En préambule du Superclasico du football argentin entre Boca Juniors et River Plate qui se jouera ce dimanche, La Grinta vous propose de découvrir une rivalité de Buenos Aires moins connue mais pas moins intense entre Chacarita Juniors et Atlanta. La dernière opposition s’est jouée ce jeudi pour le compte du championnat de troisième division argentine et a vu les Funebreros de Chacarita remporter le clasico à la dernière minute.
Atlanta et Chacarita sont deux institutions très porteñas (buenos-airiennes), de la capitale argentine. En évoquant ces deux clubs, on a tout de suite en tête le Buenos Aires des anciens : celui du tango, des cafés traditionnels, des dimanches au stade et des matés partagés au coin des rues. On a également en tête deux grandes équipes, la première division et le beau jeu. Ce temps est révolu. Chacarita et Atlanta, les deux protagonistes du clasico de Villa Crespo (quartier géographiquement au centre de Buenos Aires) évoluent désormais en Primera B Metropolitana, l’équivalent de la troisième division. Pourtant, ce derby est pour beaucoup une affiche digne de l’élite puisque les trois-quarts des confrontations se sont joués en première division au cours de 80 ans de haine mutuelle.
La guerre des voisins
Le club d’Atlanta est né en 1904, crée par des jeunes des quartiers de Monserrat et San Telmo tandis que Chacarita a vu le jour en 1906 dans une zone limitrophe entre les quartiers de Colegiales et Chacarita. En 1922, Atlanta déménagea sur la rue Humboldt dans le quartier de Villa Crespo et Chacarita fit de même une année plus tard.
Jusqu’au milieu des années 1940, les stades du « Bohemio » et du « Funebrero » étaient séparés d’une centaine de mètres. Au début, la cohabitation était plutôt pacifique. En 1945, Chacarita dut quitter Villa Crespo pour des raisons économiques. Les Funebreros s’installèrent dans la proche banlieue nord, dans le département de San Martin. La rivalité a vraiment commencé lorsqu’Atlanta récupéra les terrains qui appartenaient à Chacarita. En 1960, les Jaune et Bleu construisirent leur nouveau stade à l’emplacement de l’ancienne enceinte de Chacarita. Le surnom de « Bohemio » (bohémien) provient, justement, de changements de stade à répétition. Cet événement sera à l’origine d’une des plus grandes rivalités du football argentin.
12 ans sans se voir
Chacarita et Atlanta ont joué 94 clasicos en première division, le dernier datant de 1994. Après le milieu des années 1990, les deux institutions ont connus les crises, les descentes et les galères. Entre 1999 et 2011, les deux clubs ne se sont pas rencontrés une seule fois.
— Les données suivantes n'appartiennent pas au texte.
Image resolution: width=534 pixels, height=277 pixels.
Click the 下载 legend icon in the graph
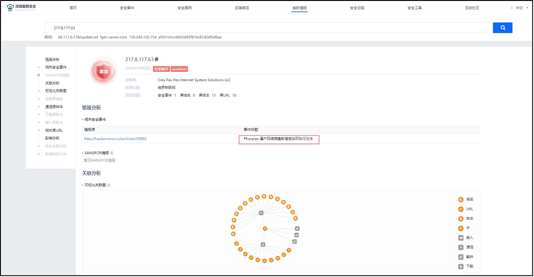(x=460, y=267)
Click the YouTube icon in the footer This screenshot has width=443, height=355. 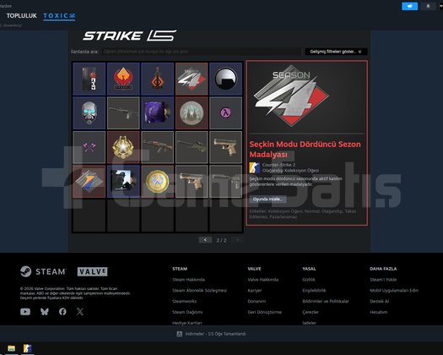(x=25, y=312)
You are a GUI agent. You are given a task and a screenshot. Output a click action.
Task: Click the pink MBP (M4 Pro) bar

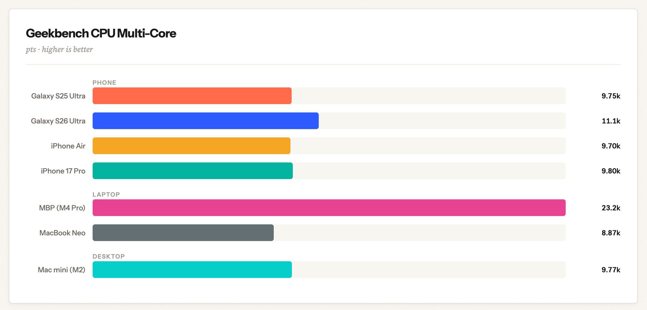[329, 208]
Atlanta alterne entre la B Nacional (deuxième division) et la B Metropolitana (troisième division) et Chacarita entre la B Nacional et la première division. Par malchance, l’effet ascenseur des montées et des descentes ne permet pas d’avoir une nouvelle édition du clasico de Villa Crespo. Les plus jeunes supporters ont donc respectivement trouvé un autre rival : Tigre pour le Funebrero et All Boys pour le Bohemio. De fait, les matchs entre Chacarita et Tigre sont toujours très chauds et les hinchas des deux camps les considèrent comme une sorte de nouveau clasico. Pour les anciens, pas question de parler de clasico s’il ne s’agit pas du « vrai ».
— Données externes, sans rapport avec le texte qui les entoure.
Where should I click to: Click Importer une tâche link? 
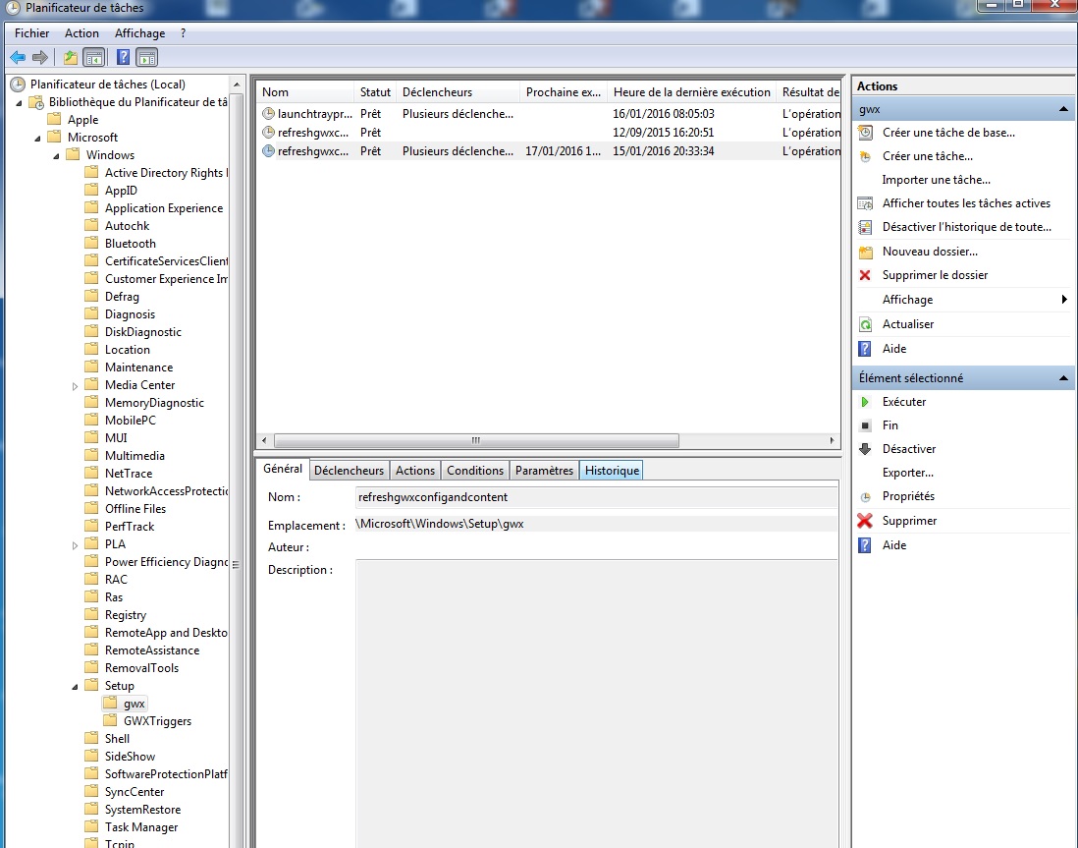coord(936,180)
Club de la communauté juive et club de gauche
Chacarita a historiquement toujours eu un rapport très fort avec la gauche argentine. Logiquement, puisque le club a été fondé par des ouvriers anarchistes et socialistes et ses couleurs n’ont pas été choisies au hasard : le rouge pour le socialisme, le blanc pour la pureté de ses membres et le noir pour le cimetière du quartier de Chacarita. Par ailleurs, la barra brava du club a toujours été très politisée et a été de nombreuses fois en première ligne lors de meeting pour le parti de l’actuelle présidente du pays Cristina Kirchner. L’influence de ses membres s’est accrue de manière importante lors de la présidence de Luis Barrionuevo, un chef syndicaliste, entre 1993 et 2005. « La famosa Banda de San Martin » a la réputation d’être l’une des barras les plus violentes du pays et a été protagoniste de nombreux affrontements au cours de son histoire notamment contre « la Doce » de Boca Juniors. Le « Funebrero » a encore aujourd’hui du mal à se défaire de son étiquette de club violent et représentant la jeunesse des bidonvilles.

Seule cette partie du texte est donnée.